中度嗜盐菌四氢嘧啶合成基因的克隆与功能分析

生物工程学报 Chin J Biotech 2008, March 25; 24(3): 395-400

journals.im.ac.cn Chinese Journal of Biotechnology ISSN 1000-3061

cjb@im.ac.cn . 2008 Institute of Microbiology, CAS & CSM, All rights reserved

张薇1,2, 魏海雷3, 高洪文2, 黄国和1

1 华北电力大学能源与环境研究中心, 北京 102206

2 中国农业科学院北京畜牧兽医研究所, 北京 100094

3 中国科学院微生物研究所, 北京 100101

摘 要: 中度嗜盐菌Bacillus alcalophilus DTY1 分离自晋西北黄土高原盐碱土壤, 能够产生耐盐相关的相容性溶质四氢嘧啶。为了研究四氢嘧啶的功能, 克隆了DTY1 菌株四氢嘧啶合成基因簇ectABC。ectA、ectB 和ectC 分别编码169、428 和132 个氨基酸的肽链, 分别与B.halodurans C-125 中的二氨基丁酸乙酰基转移酶(EctA)、二氨基丁酸氨基转移酶(EctB)、四氢嘧啶合成酶(EctC)同源性达59%、81%和81%。将携带该基因簇的4.0 kb 片段转入蜡质芽孢杆菌B. cereus Z后, 芽孢杆菌的耐盐度显著提高。HPLC 检测发现, 在1.0% NaCl 浓度下, 转化菌B. cereus Z-E 菌株生成70.1 mg/g 四氢嘧啶, 而在5.0%的NaCl 浓度下四氢嘧啶的产量高达118.6 mg/g, 显著高于B. alcalophilus DTY1 的四氢嘧啶产量。而且随着盐浓度的提高, 四氢嘧啶的合成量也随之提高。由此证明四氢嘧啶参与中度嗜盐菌重要的渗透调节, ectABC 的表达受盐诱导。

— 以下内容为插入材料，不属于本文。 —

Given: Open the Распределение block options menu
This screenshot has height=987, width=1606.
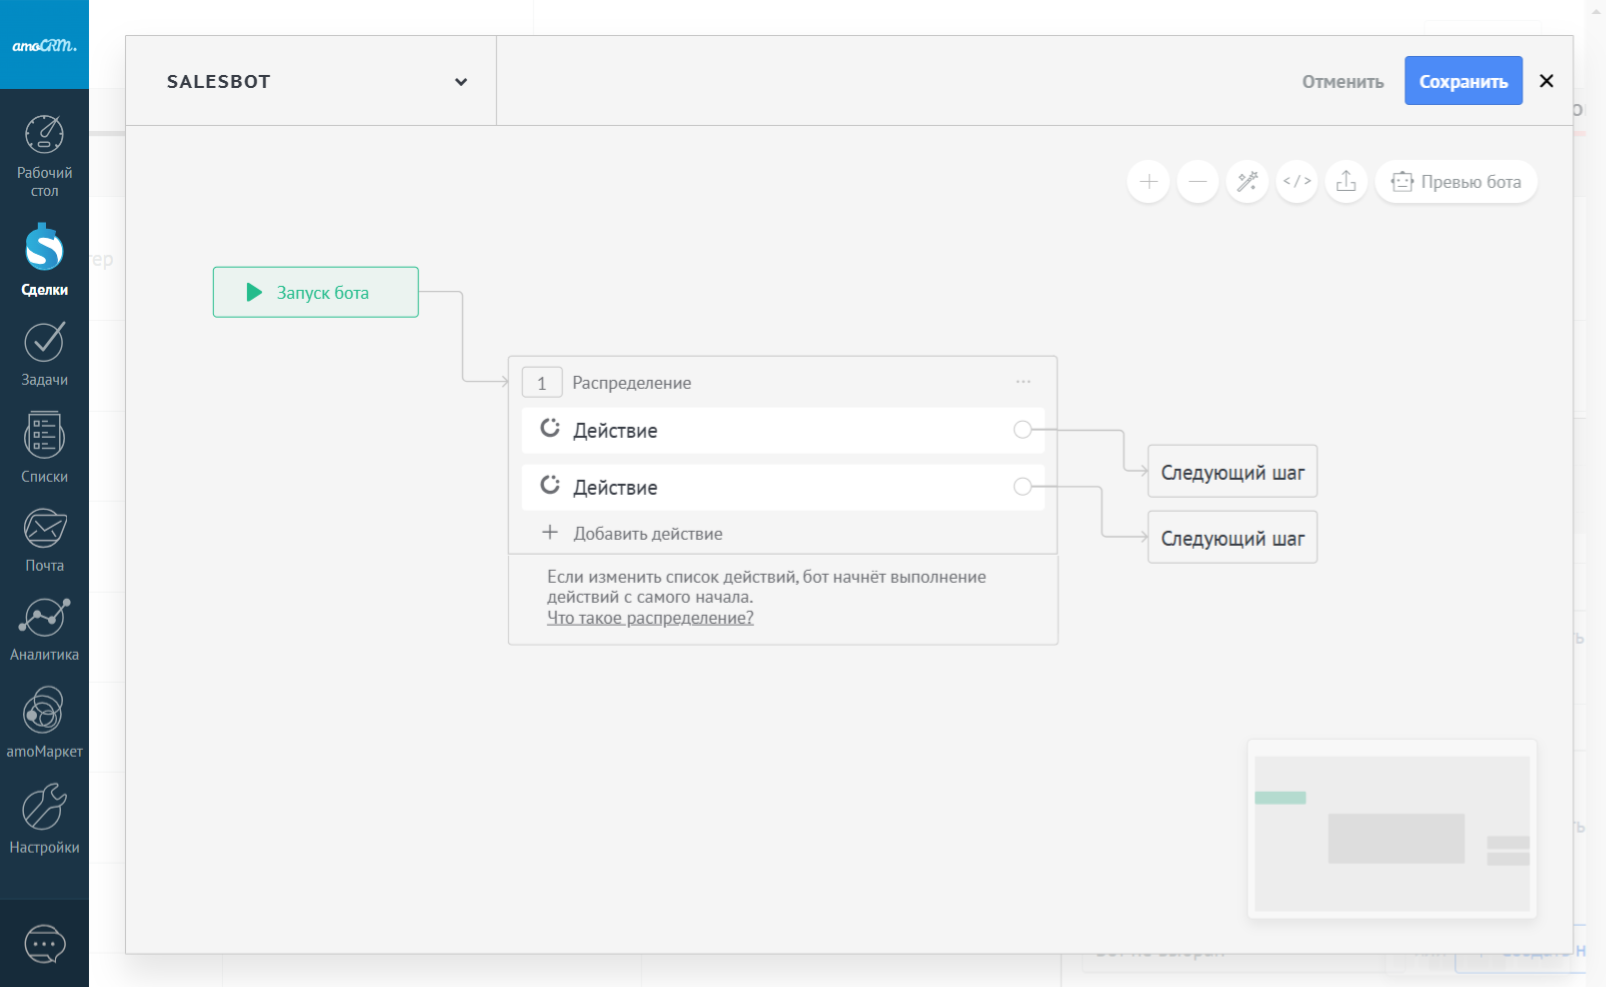Looking at the screenshot, I should (1023, 382).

关键词: 四氢嘧啶, Bacillus alcalophilus, 中度嗜盐菌

Cloning and Characterization of ectABC Cluster from Bacillus alcalophilus DTY1

Wei Zhang1,2, Hailei Wei3, Hongwen Gao2, and Guohe Huang1

1 Energy and Environmental Research Center, North China Electric Power University, Beijing 102206, China

2 Institute of Animal Sciences, Chinese Academy of Agricultural Sciences, Beijing 100094, China

3 Institute of Microbiology, Chinese Academy of Sciences, Beijing 100101, China

Abstract: Bacillus alcalophilus DTY1, one moderate halophytic bacterium isolated from saline soil in Loess Plateau of China, was characterized with efficient production of ectoine. In this study, the gene cluster ectABC taking in charge of biosynthesizing ectoine was cloned from the genomic library of strain DTY1. Nucleotide sequencing indicated that ectA, ectB and ectC were predicted to encode peptides of 169, 428 and 132 amino acids, respectively. The deduced amino acid sequences of EctA, EctB and EctC share 59%, 81% and 81% identity to 2,4-diaminobutyric acid acetyltransferase, 2,4-diaminobutyric acid transaminase and ectoine synthase of B. halodurans C-125, respectively. A fragment containing ectABC genes was introduced into B. cereus Z, which made the transgenic Z cells increased tolerance to salt, remarkably. HPLC analysis of ectoine in the transgenic Z cells revealed that 70.1 mg/g ectoine was detected in 1.0% NaCl medium and 118.6 mg/g ectoine in 5.0% NaCl medium. Furthermore, as the concentration of salt increased, transgenic Z cells accumulated more ectoine. These results suggest that ectoine is an important facet in B. alcalophilus DTY1 to high-osmolarity surroundings, and the expression of ectABC is induced by salt strength.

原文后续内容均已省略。